What is a Protein?

Protein is a macronutrient, one of the big three along with carbohydrates and fat, which we talked about in our recent blog posts. If you haven’t read those yet, click here

Protein is made up of amino acids. When we eat protein our body digests these amino acids which are the building blocks for other proteins that our body needs to function. 

Protein is essential for cellular health as well as muscle function. Our body does not store protein, nor does it use protein for fuel (unless forced to, not ideal), that is why it is so important to get enough. 

Having adequate amounts of protein in your body helps with: fat burning, muscle recovery, injury health, balanced blood sugar, brain function, cholesterol, and energy.

Each gram of protein contains 7 calories. We are looking for 30% of our daily caloric intake to consist of protein. This number can very depending on a number of factors such as age, sex, activity level and your goals.  
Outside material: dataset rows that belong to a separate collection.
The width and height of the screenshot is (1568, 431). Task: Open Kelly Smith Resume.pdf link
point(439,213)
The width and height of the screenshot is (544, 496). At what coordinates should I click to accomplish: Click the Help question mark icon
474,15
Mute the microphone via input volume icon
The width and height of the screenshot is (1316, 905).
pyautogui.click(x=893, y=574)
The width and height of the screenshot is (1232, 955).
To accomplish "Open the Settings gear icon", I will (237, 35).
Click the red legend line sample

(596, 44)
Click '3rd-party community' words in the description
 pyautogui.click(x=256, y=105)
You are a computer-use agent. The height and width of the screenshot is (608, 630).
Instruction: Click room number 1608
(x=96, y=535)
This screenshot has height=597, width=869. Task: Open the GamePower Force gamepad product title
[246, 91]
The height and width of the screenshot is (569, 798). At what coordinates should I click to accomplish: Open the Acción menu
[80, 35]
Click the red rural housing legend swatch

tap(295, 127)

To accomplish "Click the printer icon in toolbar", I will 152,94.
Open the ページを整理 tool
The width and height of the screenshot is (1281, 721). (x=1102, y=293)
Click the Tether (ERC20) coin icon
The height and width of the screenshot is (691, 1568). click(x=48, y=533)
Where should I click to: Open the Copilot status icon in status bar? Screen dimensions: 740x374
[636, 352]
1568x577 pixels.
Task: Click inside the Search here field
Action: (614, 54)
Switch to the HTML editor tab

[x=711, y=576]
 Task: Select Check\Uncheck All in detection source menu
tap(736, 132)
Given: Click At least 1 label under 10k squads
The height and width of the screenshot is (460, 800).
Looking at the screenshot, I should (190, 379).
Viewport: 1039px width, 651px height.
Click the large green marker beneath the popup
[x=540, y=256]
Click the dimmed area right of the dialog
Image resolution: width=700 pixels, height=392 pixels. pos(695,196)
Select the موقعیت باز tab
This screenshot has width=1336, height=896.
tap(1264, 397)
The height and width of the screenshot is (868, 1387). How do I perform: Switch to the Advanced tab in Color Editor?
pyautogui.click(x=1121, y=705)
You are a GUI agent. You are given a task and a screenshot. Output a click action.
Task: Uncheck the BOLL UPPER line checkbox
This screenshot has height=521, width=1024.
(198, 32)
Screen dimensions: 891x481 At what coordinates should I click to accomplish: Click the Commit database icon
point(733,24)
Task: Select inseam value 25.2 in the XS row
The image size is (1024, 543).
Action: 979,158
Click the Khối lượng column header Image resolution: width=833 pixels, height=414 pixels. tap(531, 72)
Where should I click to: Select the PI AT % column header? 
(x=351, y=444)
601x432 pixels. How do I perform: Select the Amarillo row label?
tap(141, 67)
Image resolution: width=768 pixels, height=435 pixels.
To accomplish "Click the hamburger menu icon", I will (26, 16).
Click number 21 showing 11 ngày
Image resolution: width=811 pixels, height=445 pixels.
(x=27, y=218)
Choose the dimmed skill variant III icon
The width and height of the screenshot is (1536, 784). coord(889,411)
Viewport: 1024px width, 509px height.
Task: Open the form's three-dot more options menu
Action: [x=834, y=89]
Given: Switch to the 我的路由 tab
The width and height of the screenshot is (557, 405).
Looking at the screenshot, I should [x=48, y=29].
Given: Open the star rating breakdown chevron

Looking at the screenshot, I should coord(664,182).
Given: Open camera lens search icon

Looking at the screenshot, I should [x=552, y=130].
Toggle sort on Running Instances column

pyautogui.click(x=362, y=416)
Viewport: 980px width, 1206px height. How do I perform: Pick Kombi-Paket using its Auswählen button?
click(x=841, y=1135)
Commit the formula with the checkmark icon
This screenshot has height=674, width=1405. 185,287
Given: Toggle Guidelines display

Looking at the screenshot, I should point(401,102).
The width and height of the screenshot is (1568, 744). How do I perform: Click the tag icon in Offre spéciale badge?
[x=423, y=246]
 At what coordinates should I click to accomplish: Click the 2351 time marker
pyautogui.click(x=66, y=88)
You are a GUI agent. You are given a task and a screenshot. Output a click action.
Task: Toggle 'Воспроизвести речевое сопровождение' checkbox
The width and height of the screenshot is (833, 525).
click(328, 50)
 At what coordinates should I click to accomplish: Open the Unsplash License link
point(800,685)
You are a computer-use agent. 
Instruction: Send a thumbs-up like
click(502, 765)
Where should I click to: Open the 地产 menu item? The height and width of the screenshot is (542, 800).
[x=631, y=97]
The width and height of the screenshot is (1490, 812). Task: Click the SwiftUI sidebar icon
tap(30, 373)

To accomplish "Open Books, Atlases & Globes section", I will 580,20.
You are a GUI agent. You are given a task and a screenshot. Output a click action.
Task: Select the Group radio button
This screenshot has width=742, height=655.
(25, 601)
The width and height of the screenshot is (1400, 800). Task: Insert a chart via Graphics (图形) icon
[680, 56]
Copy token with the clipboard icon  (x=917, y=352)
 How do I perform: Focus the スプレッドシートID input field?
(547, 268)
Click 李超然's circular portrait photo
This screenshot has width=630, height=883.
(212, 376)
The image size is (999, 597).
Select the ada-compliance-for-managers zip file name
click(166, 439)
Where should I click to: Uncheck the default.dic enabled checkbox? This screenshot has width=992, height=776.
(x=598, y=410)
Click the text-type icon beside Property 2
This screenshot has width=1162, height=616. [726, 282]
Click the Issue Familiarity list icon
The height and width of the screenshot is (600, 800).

The most common foods that contain high amounts of protein are lean meats such as beef, lamb, pork, chicken, and turkey.  

Being deficient in such an important macronutrient such as protein can be detrimental to your body and your goals. Protein deficiency can lead to loss of muscle mass, lower bone mineral density, stunted growth in children, and even greater risk of infections. 

Next time you sit down for a meal, look at your plate and ask yourself if you have enough protein, or if you even have any at all. ¼ of your plate should consist of lean protein. This may take some time to get used to, keep making the effort to improve your nutritional habits and reap the benefits!